Ballasted systems using MEPS (molded, expanded polystyrene) insulation are one of the most cost-
effective membrane roof systems, especially on roofs where there are few penetrations. Fire retarded
(FR) EPDM is more expensive and is used in unballasted systems only. (The rock ballast protects the
non-FR EPDM membrane against external fire exposure.)
6-2. BUILDING ELEMENTS.
a. Slope. A minimum slope of 2% (1/4 in./ft.) is required.
b. Low-Sloped Roofs. Moisture and vegetation attack can occur where water ponds and root
growth occurs. Laps joined together with self-adhesive tape are more resistant to moisture than seams
made with liquid neoprene or butyl adhesives.
c. Steep Roofs. At slopes above 16.7% (2 in./ft.), ballasting is no longer feasible. Mechanically
attached and fully adhered systems have been used on barrel vault and folded plate roofs.
Mechanically attached systems should not be used on steep roofs in windy areas.
2
d. Structural Considerations. Ballasted EPDM systems are heavy with ballast at 49-108 kg/m
(10-22 psf) depending upon expected wind force. Mechanically fastened membranes weigh
approximately 5-10 kg/m2 (1-2 psf). They are subject to wind flutter and increased fastener density is
required at corners and perimeters. The heavy EPDM rolls require appropriate hoisting equipment.
Dunnage should be used to distribute the weight so that the structure is not overloaded.

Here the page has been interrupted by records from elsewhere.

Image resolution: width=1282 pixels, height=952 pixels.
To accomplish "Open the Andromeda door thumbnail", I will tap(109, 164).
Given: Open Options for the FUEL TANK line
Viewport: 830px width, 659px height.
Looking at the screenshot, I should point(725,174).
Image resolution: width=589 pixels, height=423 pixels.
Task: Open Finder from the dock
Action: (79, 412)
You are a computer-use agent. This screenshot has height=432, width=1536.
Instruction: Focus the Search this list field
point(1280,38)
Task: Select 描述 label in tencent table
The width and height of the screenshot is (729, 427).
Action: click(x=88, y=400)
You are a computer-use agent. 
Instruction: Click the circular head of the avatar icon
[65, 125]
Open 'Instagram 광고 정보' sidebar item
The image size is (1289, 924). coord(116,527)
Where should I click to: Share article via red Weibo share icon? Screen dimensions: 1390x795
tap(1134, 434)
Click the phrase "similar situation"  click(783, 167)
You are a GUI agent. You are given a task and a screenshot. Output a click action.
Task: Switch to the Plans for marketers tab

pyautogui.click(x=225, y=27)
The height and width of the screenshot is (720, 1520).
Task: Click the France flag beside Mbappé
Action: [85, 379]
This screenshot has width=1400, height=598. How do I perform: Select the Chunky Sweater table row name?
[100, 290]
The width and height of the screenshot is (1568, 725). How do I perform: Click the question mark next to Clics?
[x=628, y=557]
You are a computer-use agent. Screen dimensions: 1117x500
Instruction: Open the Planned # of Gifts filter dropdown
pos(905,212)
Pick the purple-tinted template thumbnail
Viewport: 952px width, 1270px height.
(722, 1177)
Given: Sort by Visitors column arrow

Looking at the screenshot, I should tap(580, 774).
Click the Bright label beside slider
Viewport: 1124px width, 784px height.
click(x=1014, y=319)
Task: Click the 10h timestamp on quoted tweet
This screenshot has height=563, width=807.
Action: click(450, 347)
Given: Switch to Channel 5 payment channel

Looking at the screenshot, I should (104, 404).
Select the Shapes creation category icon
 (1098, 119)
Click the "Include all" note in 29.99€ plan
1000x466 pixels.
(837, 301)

e. Expansion Joints, Seismic Joints and Area Dividers. Joints should be located at high points
where practicable, and placed on curbs above the water line. Expansion joints should be provided only
at each expansion joint in the structure. Structures need expansion joints at intervals not over 60 m
(200 ft.) in length or width. If a structure does not contain enough expansion joints, it is inappropriate to
solve that problem by just adding expansion joints to the roof system. Joints should also be used at
changes in deck direction or material. Because of the flexibility of EPDM, the membrane material
(supported by flexible foam) is sometimes run directly over the curbs of the joint without a change of
material. Raised joints should be used rather than flush joints at water level.
f.
Re-entrant Corners. EPDM systems require no special treatment.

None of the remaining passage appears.